### [Text provided]
Over my years of consulting and working with people, building, and developing stuff, I have inevitably built up some views over what I feel works, what doesn’t, and, more often than not, come to understand that things don’t quite work in the way I thought they did!
Initially centred around tech and development, but evolving to include general life lessons as well, I decided to share some of my realisations in the form of some short and sweet, value-based resolution statements for this inaugural post. If you are reading this and you are not from a techie background, then some of the statements may not make much sense – apologies for this but this did actually start as a technical post first! Feel free to skip to the end if you simply want to see the statements, or carry on if you are interested in the background on how I arrived at them.
One of my 2015 new years resolutions was to stop procrastinating and actually get my blog site up and running. Better late than never, and tick for me – this one is now done :) However, I sometimes find that new years resolutions tend to focus on a single narrow particular outcome. One of the lessons I have learned is that more often than not, the value is in the journey itself, where hidden gems (not Ruby) and underlying principles are there to be mined and extracted if you look carefully – often yielding more fruit than the single end outcome itself.
So, below is a short and sweet, A-Z listing of some of my value resolution statements laid out in a manner not dissimilar to that of the original agile manifesto. As per the spirit (but not necessarily the implementations) of the agile manifesto, it is not to say that things on the right are not important, but rather, through time and experience, I see evidence of those on the left bearing better fruit and value in the long run. And of course in the spirit of agile, I reserve the right to change my mind as I learn and discover more! So without further ado:
Life’s a journey, and thus far on my ride, I have come to value:
- Automated Testing over Ad-hoc testing
- Building Bridges over Building empires
- Challenging over Conforming
- There is a reason why square pegs do not fit in round holes
- Data Consistency (eventually) over Data Cleansing
- Think before you drink your data, as it may have bad consequences for you later down the line otherwise
- Engaging over Emailing
- Face-to-face friends over Facebook friends
- Guiding over Guarding
- Being taught how to navigate a situation is immensly more beneficial than being prevented from ever making a mistake and not being able to learn from it
- Holistic teams over Hand-offs
- Integrity over Intellect
- Jumping in over Jumping out
- When the going gets tough, the tough will jump in, rather than out, to help
- Knowing how something works under the covers over Knowing how to merely operate it
- Load Balancing over Load shedding
- Inspired by a recent trip to South Africa, but the general principle remains – do something before its too late and drastic action needs to be taken!

Records drawn from a dataset:

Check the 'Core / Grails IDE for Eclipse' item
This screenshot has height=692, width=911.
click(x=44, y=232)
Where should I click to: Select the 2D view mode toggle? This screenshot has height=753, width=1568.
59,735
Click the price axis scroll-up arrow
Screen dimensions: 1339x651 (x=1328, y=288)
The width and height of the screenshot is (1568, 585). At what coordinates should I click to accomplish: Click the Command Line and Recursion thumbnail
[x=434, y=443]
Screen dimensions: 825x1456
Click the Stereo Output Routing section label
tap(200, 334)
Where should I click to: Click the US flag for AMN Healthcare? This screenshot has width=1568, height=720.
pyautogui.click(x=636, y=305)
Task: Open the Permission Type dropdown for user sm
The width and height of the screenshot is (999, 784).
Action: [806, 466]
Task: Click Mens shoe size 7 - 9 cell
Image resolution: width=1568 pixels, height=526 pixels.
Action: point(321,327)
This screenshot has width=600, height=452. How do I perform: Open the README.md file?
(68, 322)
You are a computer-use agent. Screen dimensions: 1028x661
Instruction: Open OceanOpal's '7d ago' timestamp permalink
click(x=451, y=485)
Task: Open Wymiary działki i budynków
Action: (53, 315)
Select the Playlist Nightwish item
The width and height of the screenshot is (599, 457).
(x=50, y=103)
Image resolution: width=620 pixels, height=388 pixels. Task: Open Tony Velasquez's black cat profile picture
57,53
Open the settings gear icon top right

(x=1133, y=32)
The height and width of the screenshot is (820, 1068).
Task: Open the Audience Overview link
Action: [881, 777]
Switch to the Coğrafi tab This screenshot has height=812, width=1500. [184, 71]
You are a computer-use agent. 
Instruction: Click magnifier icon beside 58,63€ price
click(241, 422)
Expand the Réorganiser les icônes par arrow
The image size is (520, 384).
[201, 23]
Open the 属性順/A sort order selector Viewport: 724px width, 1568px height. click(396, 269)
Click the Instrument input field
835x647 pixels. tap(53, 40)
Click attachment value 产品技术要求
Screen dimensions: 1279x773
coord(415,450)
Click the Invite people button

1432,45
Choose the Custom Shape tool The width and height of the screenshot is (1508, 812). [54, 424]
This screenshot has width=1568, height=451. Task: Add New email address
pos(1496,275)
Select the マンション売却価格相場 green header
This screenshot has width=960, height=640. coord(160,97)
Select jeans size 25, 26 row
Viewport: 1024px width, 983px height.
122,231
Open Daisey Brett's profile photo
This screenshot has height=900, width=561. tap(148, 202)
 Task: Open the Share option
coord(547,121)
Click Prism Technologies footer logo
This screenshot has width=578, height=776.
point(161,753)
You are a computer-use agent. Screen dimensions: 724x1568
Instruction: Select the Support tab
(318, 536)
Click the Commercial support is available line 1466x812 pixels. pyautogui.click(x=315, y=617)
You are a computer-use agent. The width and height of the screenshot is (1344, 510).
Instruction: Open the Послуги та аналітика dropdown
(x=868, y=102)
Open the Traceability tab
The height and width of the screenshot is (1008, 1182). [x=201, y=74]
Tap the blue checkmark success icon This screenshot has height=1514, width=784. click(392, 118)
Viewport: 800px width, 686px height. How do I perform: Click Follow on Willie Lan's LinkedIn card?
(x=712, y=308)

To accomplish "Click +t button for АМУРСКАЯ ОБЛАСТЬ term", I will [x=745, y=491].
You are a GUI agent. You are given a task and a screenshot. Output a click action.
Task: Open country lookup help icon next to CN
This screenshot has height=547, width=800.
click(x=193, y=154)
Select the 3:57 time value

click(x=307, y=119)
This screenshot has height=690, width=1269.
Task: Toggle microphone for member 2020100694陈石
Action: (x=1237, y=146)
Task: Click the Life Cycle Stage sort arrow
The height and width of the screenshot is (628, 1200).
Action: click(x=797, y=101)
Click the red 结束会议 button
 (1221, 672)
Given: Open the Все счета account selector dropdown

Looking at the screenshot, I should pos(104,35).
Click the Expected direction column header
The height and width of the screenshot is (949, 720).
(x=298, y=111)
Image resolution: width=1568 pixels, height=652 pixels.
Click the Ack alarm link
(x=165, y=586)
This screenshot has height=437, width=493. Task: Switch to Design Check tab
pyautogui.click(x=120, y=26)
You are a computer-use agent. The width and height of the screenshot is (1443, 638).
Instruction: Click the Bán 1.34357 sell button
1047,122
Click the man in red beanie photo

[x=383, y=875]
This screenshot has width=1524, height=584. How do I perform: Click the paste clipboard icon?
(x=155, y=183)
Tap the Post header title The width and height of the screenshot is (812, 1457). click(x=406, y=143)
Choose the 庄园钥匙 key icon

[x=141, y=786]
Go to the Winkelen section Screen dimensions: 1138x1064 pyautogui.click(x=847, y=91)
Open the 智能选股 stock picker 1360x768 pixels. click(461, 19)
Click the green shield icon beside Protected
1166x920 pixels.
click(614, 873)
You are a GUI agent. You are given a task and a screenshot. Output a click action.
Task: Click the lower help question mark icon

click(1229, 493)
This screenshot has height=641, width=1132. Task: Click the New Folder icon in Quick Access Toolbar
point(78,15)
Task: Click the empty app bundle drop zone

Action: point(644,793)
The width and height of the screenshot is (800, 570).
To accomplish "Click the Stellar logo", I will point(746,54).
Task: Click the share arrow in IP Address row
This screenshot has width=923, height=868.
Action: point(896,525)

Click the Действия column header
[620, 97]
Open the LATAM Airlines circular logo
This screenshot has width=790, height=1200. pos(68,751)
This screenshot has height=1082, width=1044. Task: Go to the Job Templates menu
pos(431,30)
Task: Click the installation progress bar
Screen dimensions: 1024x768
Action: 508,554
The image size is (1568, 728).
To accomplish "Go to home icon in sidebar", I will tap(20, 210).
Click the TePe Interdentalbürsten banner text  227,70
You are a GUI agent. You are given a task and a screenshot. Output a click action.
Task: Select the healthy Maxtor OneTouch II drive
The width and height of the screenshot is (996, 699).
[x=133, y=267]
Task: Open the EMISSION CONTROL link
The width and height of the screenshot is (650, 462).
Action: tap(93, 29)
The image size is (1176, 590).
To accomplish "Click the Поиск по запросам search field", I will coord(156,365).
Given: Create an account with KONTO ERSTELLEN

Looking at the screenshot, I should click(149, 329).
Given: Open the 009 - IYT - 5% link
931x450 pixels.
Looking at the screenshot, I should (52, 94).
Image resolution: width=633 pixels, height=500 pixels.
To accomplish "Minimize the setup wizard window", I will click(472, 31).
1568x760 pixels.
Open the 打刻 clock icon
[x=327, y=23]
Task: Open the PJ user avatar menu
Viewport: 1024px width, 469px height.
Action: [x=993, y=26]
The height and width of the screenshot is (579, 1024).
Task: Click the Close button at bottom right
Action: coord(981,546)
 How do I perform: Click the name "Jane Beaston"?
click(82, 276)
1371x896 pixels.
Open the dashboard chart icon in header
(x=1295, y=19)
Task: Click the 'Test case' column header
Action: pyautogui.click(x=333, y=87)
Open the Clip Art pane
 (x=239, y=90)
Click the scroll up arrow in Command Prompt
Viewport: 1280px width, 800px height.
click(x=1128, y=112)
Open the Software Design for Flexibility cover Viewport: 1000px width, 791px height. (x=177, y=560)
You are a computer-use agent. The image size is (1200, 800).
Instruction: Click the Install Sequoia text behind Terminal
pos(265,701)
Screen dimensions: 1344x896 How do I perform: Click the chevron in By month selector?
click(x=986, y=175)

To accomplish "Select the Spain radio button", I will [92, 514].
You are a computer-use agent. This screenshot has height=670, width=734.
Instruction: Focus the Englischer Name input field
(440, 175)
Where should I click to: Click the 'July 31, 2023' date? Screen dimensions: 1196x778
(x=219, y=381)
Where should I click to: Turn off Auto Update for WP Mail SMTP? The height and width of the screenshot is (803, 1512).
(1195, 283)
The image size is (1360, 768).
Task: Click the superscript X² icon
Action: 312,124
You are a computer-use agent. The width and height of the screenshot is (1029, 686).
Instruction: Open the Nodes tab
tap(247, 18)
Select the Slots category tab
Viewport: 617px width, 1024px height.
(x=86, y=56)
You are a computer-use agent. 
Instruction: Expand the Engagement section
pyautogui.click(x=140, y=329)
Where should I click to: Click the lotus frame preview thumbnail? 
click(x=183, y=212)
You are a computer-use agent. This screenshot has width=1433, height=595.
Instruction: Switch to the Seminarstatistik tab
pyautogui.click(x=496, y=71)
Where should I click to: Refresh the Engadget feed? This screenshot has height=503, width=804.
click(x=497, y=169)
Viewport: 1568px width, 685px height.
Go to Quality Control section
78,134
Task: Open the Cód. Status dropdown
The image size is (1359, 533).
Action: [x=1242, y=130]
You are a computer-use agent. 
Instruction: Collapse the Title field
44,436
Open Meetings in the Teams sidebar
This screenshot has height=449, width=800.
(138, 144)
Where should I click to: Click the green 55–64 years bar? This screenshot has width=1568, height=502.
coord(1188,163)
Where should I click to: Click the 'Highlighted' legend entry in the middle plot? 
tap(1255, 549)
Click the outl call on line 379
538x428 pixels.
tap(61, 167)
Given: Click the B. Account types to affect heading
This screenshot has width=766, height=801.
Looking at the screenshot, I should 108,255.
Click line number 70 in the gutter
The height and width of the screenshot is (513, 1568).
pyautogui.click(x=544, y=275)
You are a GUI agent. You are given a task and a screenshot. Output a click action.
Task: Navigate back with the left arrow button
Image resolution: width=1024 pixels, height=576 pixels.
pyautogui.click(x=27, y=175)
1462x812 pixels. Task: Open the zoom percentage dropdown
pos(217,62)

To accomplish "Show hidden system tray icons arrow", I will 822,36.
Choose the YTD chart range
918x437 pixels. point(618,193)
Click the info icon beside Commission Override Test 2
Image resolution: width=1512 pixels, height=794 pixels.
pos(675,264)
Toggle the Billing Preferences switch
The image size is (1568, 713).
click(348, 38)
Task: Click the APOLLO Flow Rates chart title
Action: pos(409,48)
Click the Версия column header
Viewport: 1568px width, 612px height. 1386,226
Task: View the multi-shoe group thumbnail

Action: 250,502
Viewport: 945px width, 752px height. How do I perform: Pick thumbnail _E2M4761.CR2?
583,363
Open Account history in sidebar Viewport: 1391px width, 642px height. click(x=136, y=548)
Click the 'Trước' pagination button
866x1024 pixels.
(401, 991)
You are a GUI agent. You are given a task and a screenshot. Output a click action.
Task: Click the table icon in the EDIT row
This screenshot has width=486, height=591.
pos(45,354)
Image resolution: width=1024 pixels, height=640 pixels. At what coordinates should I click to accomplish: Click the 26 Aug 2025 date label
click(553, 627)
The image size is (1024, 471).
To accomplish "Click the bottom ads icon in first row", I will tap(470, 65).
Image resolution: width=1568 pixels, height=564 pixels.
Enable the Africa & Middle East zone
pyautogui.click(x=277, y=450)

### [What to work on]
a) List every value statement in the blog post that has an explanatory note beneath it.
b) Answer these questions from the blog post:
(i) In which year's new years resolutions was getting the blog site up and running?
(ii) The A-Z listing is laid out in a manner similar to what earlier document?
(iii) What inspired the Load Balancing statement?
c) Rewrite the blog post starting at "Over my years" and ending at "thought they did!", changing "consulting" to "advising".
The records aren't needed for any of this work.

### [Results]
a)
- Challenging over Conforming
- Data Consistency (eventually) over Data Cleansing
- Guiding over Guarding
- Jumping in over Jumping out
- Load Balancing over Load shedding

b)
(i) 2015
(ii) The original agile manifesto
(iii) A recent trip to South Africa

c)
Over my years of advising and working with people, building, and developing stuff, I have inevitably built up some views over what I feel works, what doesn’t, and, more often than not, come to understand that things don’t quite work in the way I thought they did!